EXCERPT TO READ:
::::
Single by Fastball

from the album All the Pain Money Can Buy
- B-side: "Are You Ready for the Fallout?"; "Freeloader Freddy";
- Written: 1997
- Released: January 7, 1998
- Studio: A&M (Los Angeles)
- Genre: Alternative rock; pop;
- Length: 4:17 (album version); 4:08 (radio edit);
- Label: Hollywood
- Songwriter: Tony Scalzo
- Producers: Julian Raymond; Fastball;

Fastball singles chronology
| "Are You Ready for the Fallout?" (1997) | "The Way" (1998) | "Fire Escape" (1998) |

Music videos
- "The Way" on YouTube

= The Way (Fastball song) =

1998 single by Fastball

"The Way" is a song by American alternative rock band Fastball. It was released on January 7, 1998, as the lead single from their second studio album, All the Pain Money Can Buy (1998). The song was written by the band's lead vocalist, Tony Scalzo, and was produced by the band and Julian Raymond. Scalzo was inspired to write the song after reading about the disappearance of an elderly couple who were found dead in their car many miles away from their intended destination.
::::
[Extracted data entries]

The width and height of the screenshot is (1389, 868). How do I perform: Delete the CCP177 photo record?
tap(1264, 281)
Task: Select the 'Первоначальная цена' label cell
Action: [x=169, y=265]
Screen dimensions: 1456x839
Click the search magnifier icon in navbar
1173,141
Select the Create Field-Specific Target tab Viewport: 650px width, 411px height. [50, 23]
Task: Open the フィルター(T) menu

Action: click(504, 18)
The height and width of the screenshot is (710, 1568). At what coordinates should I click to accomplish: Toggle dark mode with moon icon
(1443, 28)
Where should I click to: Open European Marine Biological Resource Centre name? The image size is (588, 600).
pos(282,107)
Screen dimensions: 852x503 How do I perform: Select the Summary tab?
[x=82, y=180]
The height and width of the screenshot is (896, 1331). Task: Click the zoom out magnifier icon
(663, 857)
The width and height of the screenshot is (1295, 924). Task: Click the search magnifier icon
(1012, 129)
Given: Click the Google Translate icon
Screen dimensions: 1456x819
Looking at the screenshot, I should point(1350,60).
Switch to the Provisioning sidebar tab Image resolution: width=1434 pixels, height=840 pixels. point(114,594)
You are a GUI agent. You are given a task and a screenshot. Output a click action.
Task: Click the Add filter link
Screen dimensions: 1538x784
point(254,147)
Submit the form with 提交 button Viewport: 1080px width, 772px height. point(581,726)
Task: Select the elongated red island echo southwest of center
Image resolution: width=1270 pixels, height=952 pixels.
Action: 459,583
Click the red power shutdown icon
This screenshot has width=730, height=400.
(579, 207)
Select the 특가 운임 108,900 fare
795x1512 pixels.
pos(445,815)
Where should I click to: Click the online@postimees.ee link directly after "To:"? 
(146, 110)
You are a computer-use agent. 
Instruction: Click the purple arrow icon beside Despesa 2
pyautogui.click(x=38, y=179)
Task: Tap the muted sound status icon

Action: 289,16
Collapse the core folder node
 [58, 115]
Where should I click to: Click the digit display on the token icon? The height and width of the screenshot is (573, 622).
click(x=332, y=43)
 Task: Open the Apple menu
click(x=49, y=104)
::::
PROBLEMS AND TASKS:
**A)** According to the Fastball song article, what prompted Tony Scalzo to write the song?
**B)** Reproduce the Fastball song article from "Fastball singles chronology" up to and including "their intended destination.".

COMPLETE ANSWERS:
**A)** He read about the disappearance of an elderly couple who were found dead in their car many miles away from their intended destination.

**B)**
Fastball singles chronology
| "Are You Ready for the Fallout?" (1997) | "The Way" (1998) | "Fire Escape" (1998) |

Music videos
- "The Way" on YouTube

= The Way (Fastball song) =

1998 single by Fastball

"The Way" is a song by American alternative rock band Fastball. It was released on January 7, 1998, as the lead single from their second studio album, All the Pain Money Can Buy (1998). The song was written by the band's lead vocalist, Tony Scalzo, and was produced by the band and Julian Raymond. Scalzo was inspired to write the song after reading about the disappearance of an elderly couple who were found dead in their car many miles away from their intended destination.